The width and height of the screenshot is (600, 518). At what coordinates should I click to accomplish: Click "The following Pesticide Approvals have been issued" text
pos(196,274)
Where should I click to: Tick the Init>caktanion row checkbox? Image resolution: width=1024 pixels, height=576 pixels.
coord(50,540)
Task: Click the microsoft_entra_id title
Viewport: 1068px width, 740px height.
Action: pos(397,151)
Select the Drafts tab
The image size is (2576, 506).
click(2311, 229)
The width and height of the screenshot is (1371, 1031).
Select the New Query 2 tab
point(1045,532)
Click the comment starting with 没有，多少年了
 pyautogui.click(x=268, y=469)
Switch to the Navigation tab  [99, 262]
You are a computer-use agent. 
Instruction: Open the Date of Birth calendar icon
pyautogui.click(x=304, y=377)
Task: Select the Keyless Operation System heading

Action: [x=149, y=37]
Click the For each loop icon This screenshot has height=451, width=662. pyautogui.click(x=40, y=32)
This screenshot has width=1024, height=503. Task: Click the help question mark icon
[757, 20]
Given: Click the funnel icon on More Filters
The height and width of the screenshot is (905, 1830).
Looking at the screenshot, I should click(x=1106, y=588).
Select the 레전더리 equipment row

• **Work order**
Please give back every line of the listing exactly as it stands.

• **Task response**
The width and height of the screenshot is (600, 518). At what coordinates should I click to accomplish: Click "The following Pesticide Approvals have been issued" text
pos(196,274)
Where should I click to: Tick the Init>caktanion row checkbox? Image resolution: width=1024 pixels, height=576 pixels.
coord(50,540)
Task: Click the microsoft_entra_id title
Viewport: 1068px width, 740px height.
Action: pos(397,151)
Select the Drafts tab
The image size is (2576, 506).
click(2311, 229)
The width and height of the screenshot is (1371, 1031).
Select the New Query 2 tab
point(1045,532)
Click the comment starting with 没有，多少年了
 pyautogui.click(x=268, y=469)
Switch to the Navigation tab  [99, 262]
You are a computer-use agent. 
Instruction: Open the Date of Birth calendar icon
pyautogui.click(x=304, y=377)
Task: Select the Keyless Operation System heading

Action: [x=149, y=37]
Click the For each loop icon This screenshot has height=451, width=662. pyautogui.click(x=40, y=32)
This screenshot has width=1024, height=503. Task: Click the help question mark icon
[757, 20]
Given: Click the funnel icon on More Filters
The height and width of the screenshot is (905, 1830).
Looking at the screenshot, I should click(x=1106, y=588).
Select the 레전더리 equipment row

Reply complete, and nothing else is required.